Tragedy After Maria In Puerto Rico; Other Stories

December 9th, 2017 · Tags:Arts · Cities · Coffee Shops · Hotels · Satire · Wi-Fi

Rooftop Filter, Carolina

The Dirty Gig is full of characters … never a dull moment … And Puerto Rico was no different.  Working at the storied El San Juan Hotel in Carolina, Puerto Rico, one of my colleagues supervised a laborer named Ura who just stood out above the others … for his personality and attitude … not to mention his willingness to do whatever he was asked on the job.  He was always beaming a smile.  He sometimes jogged or almost danced through the workplace.  When it was safe, he jumped over stacks of empty boxes about four feet high, almost in a single bound.  As if by command performance he did a standing-still backflip the other day when I asked if he could.  No prob.  Of course, he can juggle too.  The guy is just a born entertainer. (I challenged him to take up the unicycle … I digress…)  Although I suggested he should move from Puerto Rico stateside and be a sports team mascot, my colleague nailed it mo better. She said he should try out for some role at Disney … bingo.

 

Linda, Ura

Ney

I hope that someday Ura is starring in made-for-teens comedies, recording records and having dances named after him on the mouse ear channel … 

After getting to know Ura and his friends, I was reassigned.  I left the hotel site and on Saturday returned to a project at a documents storage facility, 20 minutes to the east in Rio Grande, Puerto Rico.  The following Monday, I received bad news from workers at the documents job.  Apparently, a worker in Carolina was abducted off the street in Carolina, after work.  Authorities found the body late Sunday, I think it was.  Even though I had bounced between two different projects, many of the workers knew each other.  One of the laborers on my team was beside himself with grief, but worked anyway because things are pretty tough in Puerto Rico after the hurricane, to say the least.  The mourning working told me his brother had been killed.  Wow … I knew one of his brothers, and asked if that was the one.  It wasn’t … Later I learned the sad man was referring to his childhood friend as “his brother.”  I was relieved to find out it was not the real brother who I knew.

However, as more pieces of the story fell into place, the man who died was the real brother of my friend Ura.  How horrible.  I can’t imagine surviving a hurricane, scraping by to live after your real job has been washed away — all while keeping such a great attitude — and then having such a major part of your world whisked away by violence.  So  horrible.  A couple of days later I left the island, without having a chance to talk to Ura.  My condolences, mi amigo!

What good times with many of the workers in Puerto Rico … hardworking people, but always laughing and treating one another with such respect and affection.  Ha … I even benefitted from this familiar attitude, receiving a 10-inch Puerto Rican style flan dessert on the morning I left the job.  Yum … (message me if you want the recipe …)

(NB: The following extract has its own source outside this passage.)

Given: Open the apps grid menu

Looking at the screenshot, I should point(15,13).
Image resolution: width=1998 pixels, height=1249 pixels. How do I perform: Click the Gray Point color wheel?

So … I am going to learn to cook flan, without a Jello-brand box.  I learned much in PR, including the meaning of a word very, very similar to Ping or my last name, Pingel … change just a letter or two, and you have one of the most vulgar words in the language.  Ha … Now why doesn’t that surprise me?  No more jokes about Pingo Rico …

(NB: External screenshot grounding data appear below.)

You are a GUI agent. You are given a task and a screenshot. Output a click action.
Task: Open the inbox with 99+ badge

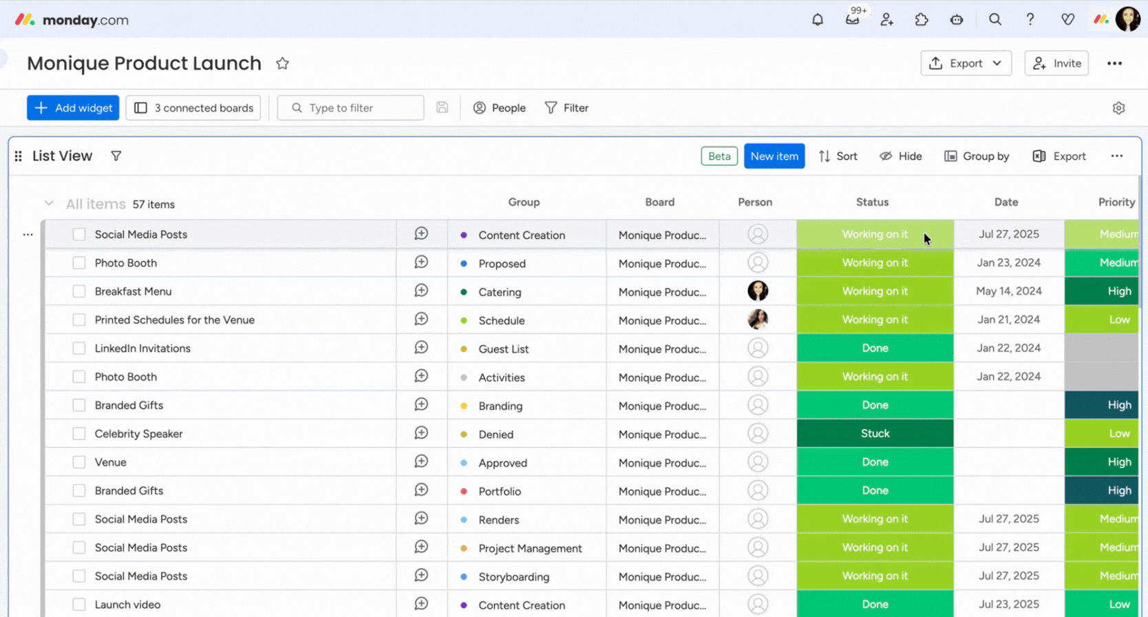[852, 20]
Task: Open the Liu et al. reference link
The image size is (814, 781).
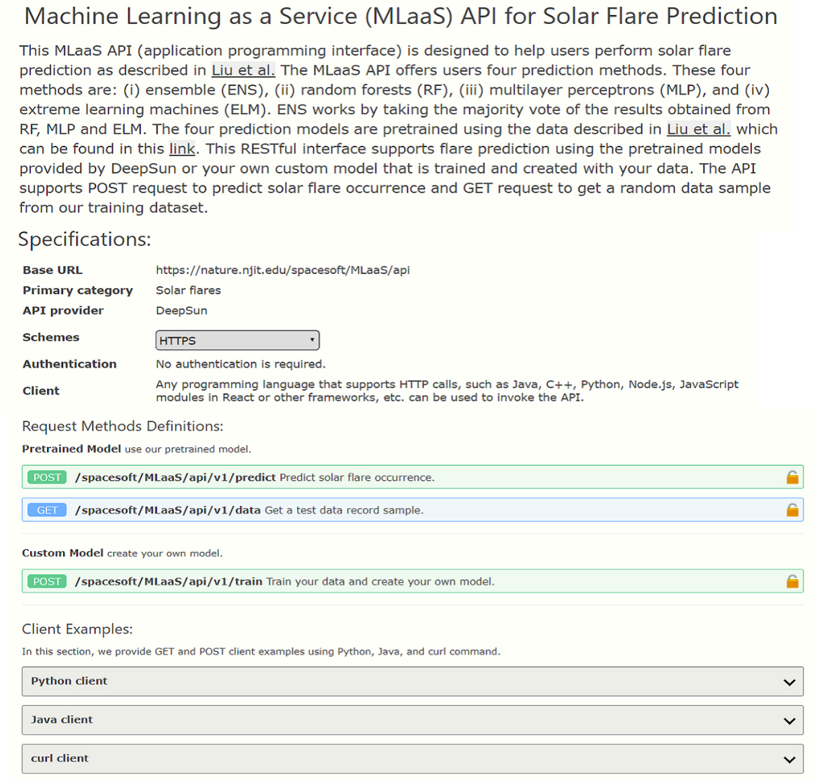Action: coord(243,70)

The last three weeks in Puerto Rico, I stayed at the El San Juan Hotel, where I also worked temporarily.  What a grand old hotel.  I knew it was pretty opulent the moment I walked in, even though there were plastic sheet barriers in much of the lobby, and fans airing out the hotel after the recent storm.  Ha … a few days later, I found out I had only seen a side entrance.  Behind the plastic barriers there was a showcase of beautiful woodwork, a hidden casino, an immaculate theater and one of the largest crystal chandeliers I have ever seen.  Yes … opulence. 

 

El San Juan Reflections

My room at the ESJ Hotel was excellent.  Much of the property was unscathed by the storm.   This was not the case for the top of the hotel.  Apparently there was at one time a barbecue restaurant up on top, with what looked to be a pretty expansive greenhouse-type enclosure on the roof.  I say it looked to be because most of the outer covering of the structure was gone after the storm, with only parts of the frame remaining.  How do I know this, since my job at the hotel was in the basement? Well … what can I say?  I am prone to wander.  One night, I was lured to the top floor after hearing about the giant, super moon/blood moon phenomena.  I rode the elevator to the top, slipped out a door and was outside looking over the downtown area of Carolina.  There was little danger.  An earlier rainstorm and its lightning had long since passed and there was a safe fenced enclosure on the roof.  But, unfortunately, the clouds were still hanging around.  By the time the moon peeked out from behind the clouds, it was high in the sky and not all that spectacular.  Oh well … I like to explore these properties when I can, snapping a few photos here and there.  … Shot some time exposures of an old school neon sign … The neon was unplugged, but a nearby exit sign shed light on the topic. (The pelican was added at a later date … I digress …)

 

Time Exposure, Photo Composite

Oh, by the way, the Wi-Fi at El San Juan was excellent in my room every night, even if I had to continue to re-up with my room number for the free service each night. 

You may have seen in a previous post that just a few weeks prior, I had been staying at a really nice Wyndham resort property — but being further from the city, the Wyndham didn’t have satellite TV or Wi-Fi inside or on the roof.  (I checked.)  … Ha … it got worse.  One night after work, I reached the Wyndham around 7 p.m. and headed straight to the nice buffet.  Immediately after dinner, I was returning to my room when people started poking their heads out of rooms up and down the hallway.  The power had gone out.  Well … actually there was no power being delivered to the hotel already — the infrastructure of the island had pretty much been wiped out.  Everything was on generators.   So … as soon as the power went out that night at the hotel, all of us guests — all of us working in the disaster industry — all cursed one person collectively.  We all knew someone had forgotten to call the diesel tanker to come fill up the huge portable generators — the life support machines for the huge property. (We were not on the job at this hotel, btw, just guests.)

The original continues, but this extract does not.